We watched Winter’s Bone this past weekend and it did not disappoint.
I’d highly recommend this movie but I gotta tell you, it isn’t really an uplifting movie. I get the impression that most (or a lot anyway) people prefer movies that are fluffier and wrap up nicer than this one. I like movies that are challenging to watch (along with movies that are fluff and silly). This one had me feeling thankful for everything that I have, because I have so much: love, support, food, warmth and in general, stuff. Too much stuff but that’s for another day.
I imagine that the book is quite good as well.
Speaking of which. I am reading this book right now.
I don’t think that it’s a coincidence that I’m reading about a man who really had nothing, but made a promise to build a school in Pakistan and busted his ass to get it done. I think I’ve gotten to a point in my life where I’m trying to figure out what the hell am I doing here? I realize this is a huge existential issue. One that isn’t figured out and wrapped neatly into a blog post. But more and more I realize that I have so much. Yes, I’ve worked my ass off to get where I am but now what? It’s time to figure out what my role will be and how I will give back. I haven’t come up with a plan yet. When I start to think about it, I’m overwhelmed with the amount of people who need some kind of help. That’s a terrible excuse, I know.
It’s apropos that Yogi said,
It’s important to find your identity and your legacy.

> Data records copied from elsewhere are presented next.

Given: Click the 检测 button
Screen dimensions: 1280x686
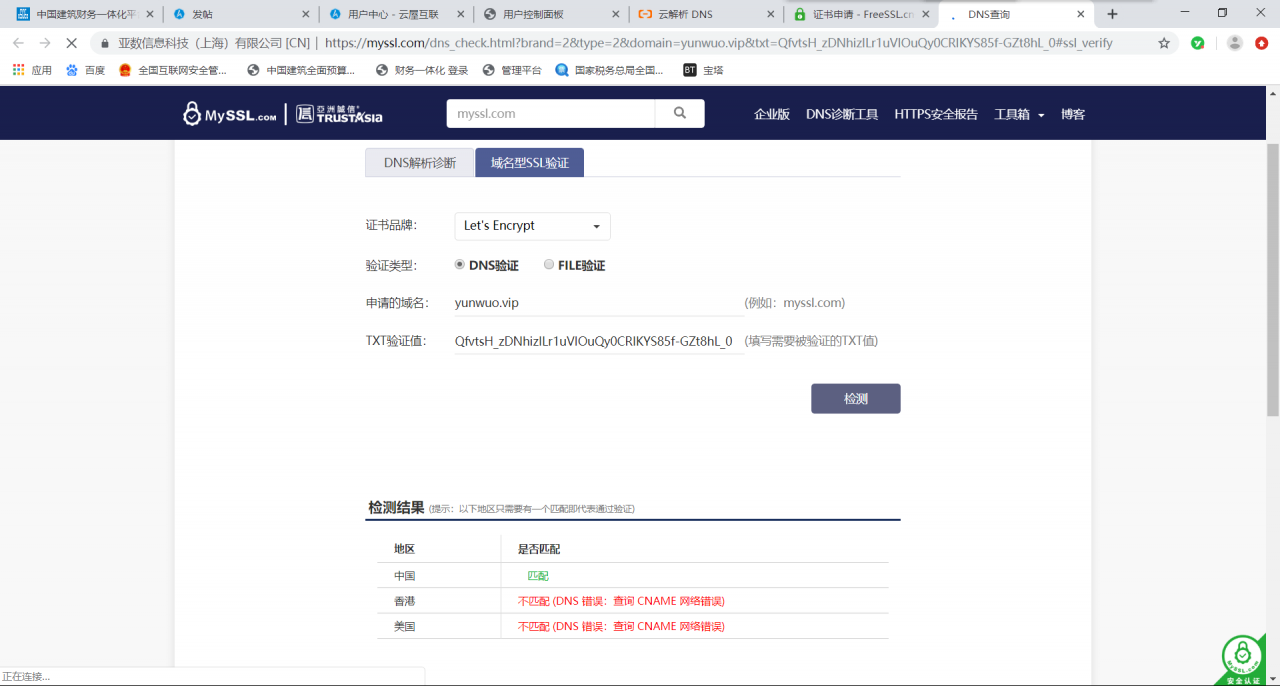Looking at the screenshot, I should tap(855, 398).
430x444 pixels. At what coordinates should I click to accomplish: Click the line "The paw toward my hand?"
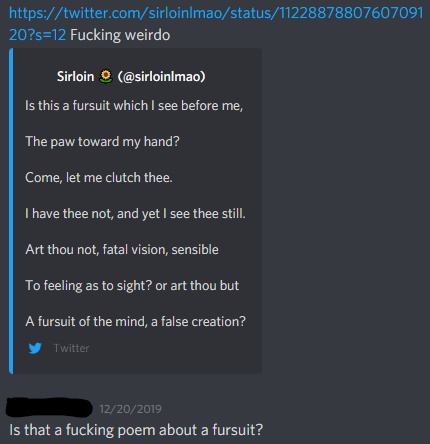point(102,141)
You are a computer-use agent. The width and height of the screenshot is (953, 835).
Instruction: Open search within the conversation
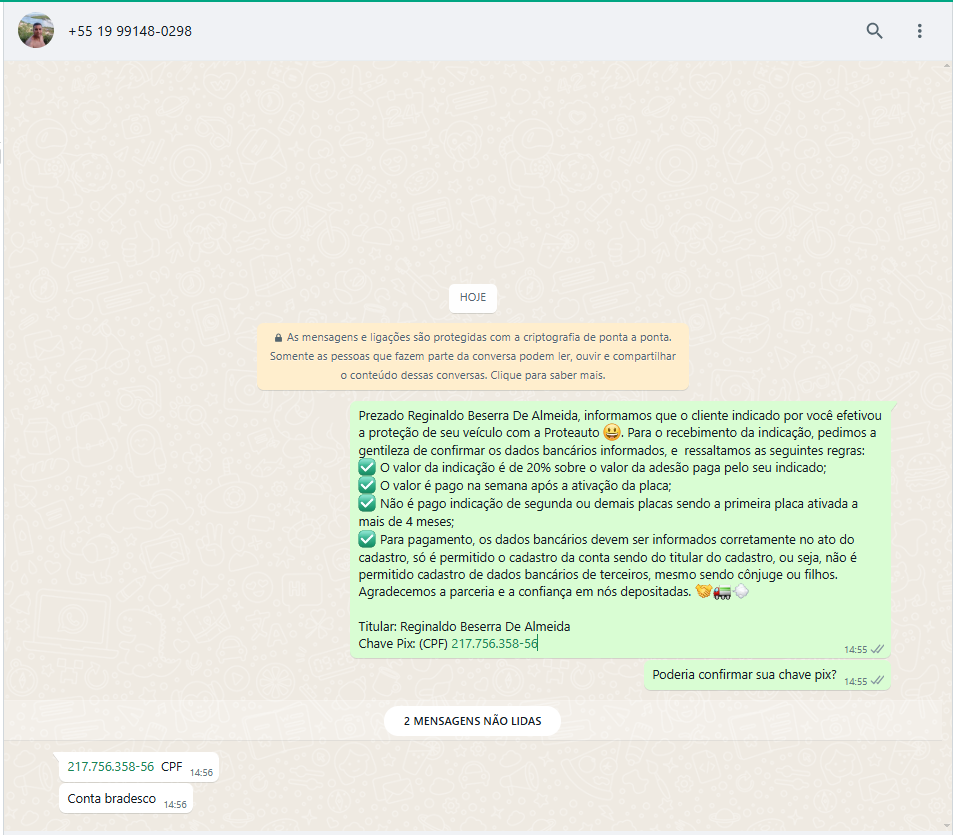[874, 31]
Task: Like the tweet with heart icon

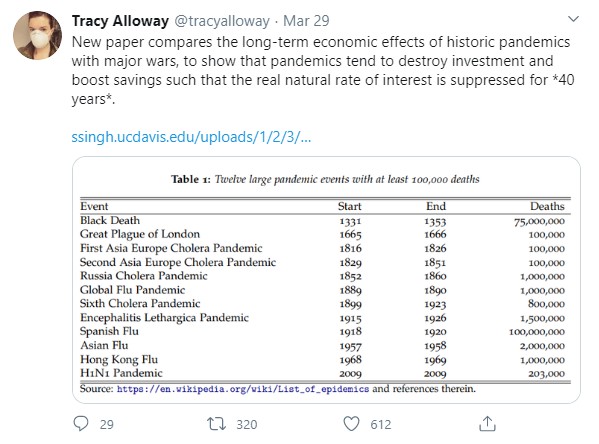Action: [351, 424]

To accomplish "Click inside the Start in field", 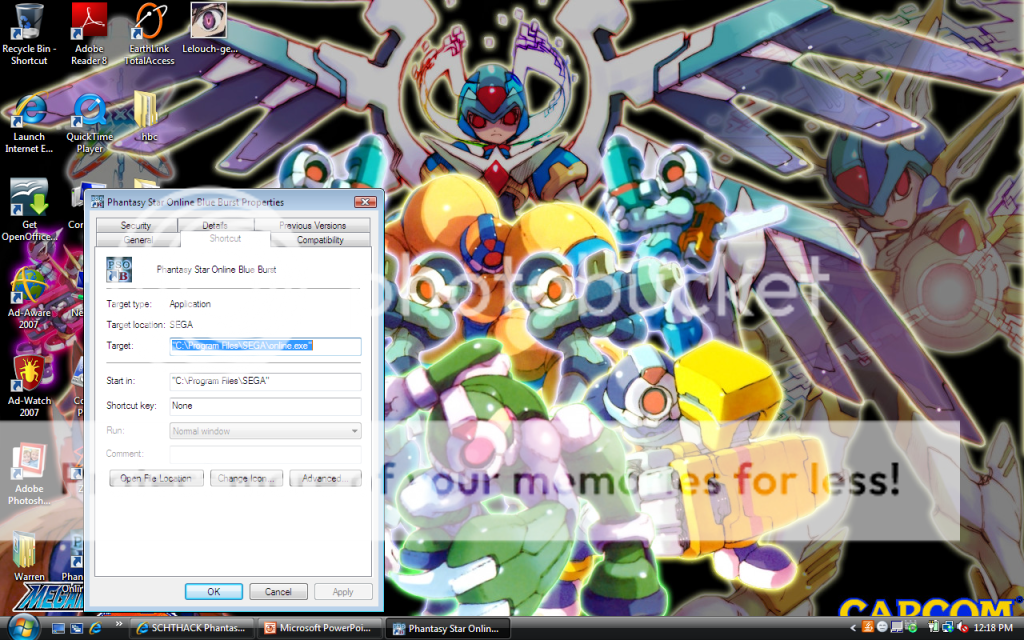I will [264, 381].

I’ve done a lot of work on the identity and while I’m still not solid, it’s time to start work on my legacy. I didn’t really mean for this post to go in this direction (I mean, who the hell wants to read this anyway? It’s not fun or uplifting but rather confusing and tons of other stuff). I actually meant to whine about the weather. It’s gotten damn cold here at night and my house is once again an icebox. I’ve busted out all 3 of the space heaters and still have to be layered to all hell but it’s winter. And at least I have a roof, food and an endless supply of hot tea. And of course, a whole lot more than that. I am so thankful.
What are you thankful for?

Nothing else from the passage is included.